While repressive consent and repressive tolerance differ regarding subjects’ assigned roles, there are also similarities. Both repressive forms are used presently in order to target Muslims. Both are based on the velvet glove of the state, while relying on the iron fist if necessary. Furthermore, my material demonstrates that repressive tolerance and repressive consent are exercises of authority embedded in a logic that has expanded in the aftermath of 9/11. What is enforced is a world order where Muslims are particular—and ongoing—objects of suspicion (cf. Brown 2006).

I regard it as analytically important to emphasize that experiences of racial profiling at airports also contain elements of consent. At airports, my informants were not made to submit to repressive policing at borders while fleeing for their lives, but were traveling for business or pleasure. As such, there is an element of choice to be considered. According to the informants in my study, findings which are consistent with those published elsewhere (cf. Mythen et al. 2009; Nagra and Maurutto 2016), this consent does not extend further than to the situation in which people are chosen for enhanced scrutiny. Subjecting to enhanced scrutiny means upholding the status of repressive peace (cf. Lefebvre 2016[1972]).

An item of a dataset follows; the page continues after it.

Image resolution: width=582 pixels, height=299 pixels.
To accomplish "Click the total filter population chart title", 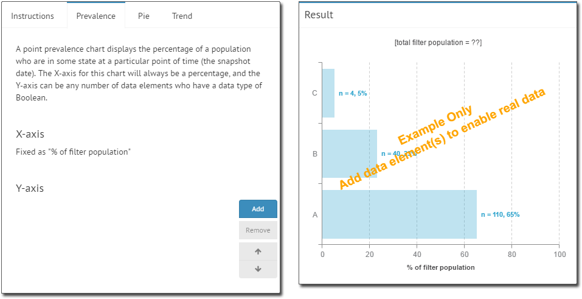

With this line of reasoning in mind, repressive consent has a much greater scope than has been applied in this article. It may also be assumed to permeate or regulate other contexts that are characterized by interactions with state agents structured hierarchically (e.g., community policing). People relate to the repressive state apparatus not only when they are the targets of various measures, however. In Sweden and elsewhere, public employees are being encouraged to play a more deceptive role in the implementation of security policy. This may be regarded as constituting an expansion of the frontiers of the repressive state apparatus. How these public employees negotiate their position will be decisive for the future character of the nation states in the West and the place of Muslims within it. Will public employees—teachers, social workers, nurses, etc.—comply freely with these developments? Is there a need to manufacture repressive consent? Or are coercive measures also to be implemented in relation to these public employees?